The answer must be every line of the records below that holds the word "computer".
╭─ DATASET CONTENT
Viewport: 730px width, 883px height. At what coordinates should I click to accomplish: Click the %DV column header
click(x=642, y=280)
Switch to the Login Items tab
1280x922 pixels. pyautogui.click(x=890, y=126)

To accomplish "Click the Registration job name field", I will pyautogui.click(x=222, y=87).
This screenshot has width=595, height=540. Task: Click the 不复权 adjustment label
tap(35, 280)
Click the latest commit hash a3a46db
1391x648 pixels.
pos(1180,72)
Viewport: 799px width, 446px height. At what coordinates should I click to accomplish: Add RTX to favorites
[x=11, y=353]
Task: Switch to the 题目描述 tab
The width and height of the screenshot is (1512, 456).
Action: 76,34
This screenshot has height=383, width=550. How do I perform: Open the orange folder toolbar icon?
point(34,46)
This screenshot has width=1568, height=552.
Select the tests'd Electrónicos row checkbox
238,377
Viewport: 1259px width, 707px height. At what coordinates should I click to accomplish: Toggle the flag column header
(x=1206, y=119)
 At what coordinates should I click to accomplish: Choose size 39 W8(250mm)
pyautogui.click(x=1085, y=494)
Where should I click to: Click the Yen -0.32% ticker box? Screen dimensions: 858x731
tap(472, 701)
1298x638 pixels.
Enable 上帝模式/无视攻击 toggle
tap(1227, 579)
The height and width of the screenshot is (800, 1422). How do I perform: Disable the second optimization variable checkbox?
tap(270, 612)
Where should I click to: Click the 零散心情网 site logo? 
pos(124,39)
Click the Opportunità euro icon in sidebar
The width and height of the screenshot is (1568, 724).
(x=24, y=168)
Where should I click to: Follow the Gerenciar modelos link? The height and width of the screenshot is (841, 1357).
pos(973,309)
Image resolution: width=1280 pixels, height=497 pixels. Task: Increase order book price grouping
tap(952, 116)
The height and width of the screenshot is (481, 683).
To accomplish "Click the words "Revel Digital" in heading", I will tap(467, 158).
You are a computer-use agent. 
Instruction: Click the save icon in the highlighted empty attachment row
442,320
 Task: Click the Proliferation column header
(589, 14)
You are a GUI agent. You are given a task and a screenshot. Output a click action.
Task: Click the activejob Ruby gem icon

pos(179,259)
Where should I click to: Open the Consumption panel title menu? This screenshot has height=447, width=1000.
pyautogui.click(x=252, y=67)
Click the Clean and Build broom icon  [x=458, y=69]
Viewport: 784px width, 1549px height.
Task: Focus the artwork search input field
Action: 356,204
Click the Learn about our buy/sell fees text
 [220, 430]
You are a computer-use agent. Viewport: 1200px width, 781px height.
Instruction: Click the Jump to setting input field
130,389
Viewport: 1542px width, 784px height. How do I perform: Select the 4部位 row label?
╰─
*RESPONSE TO THIS EXERCISE*
You are a computer-use agent. 
You are a computer-use agent. Viewport: 1200px width, 781px height.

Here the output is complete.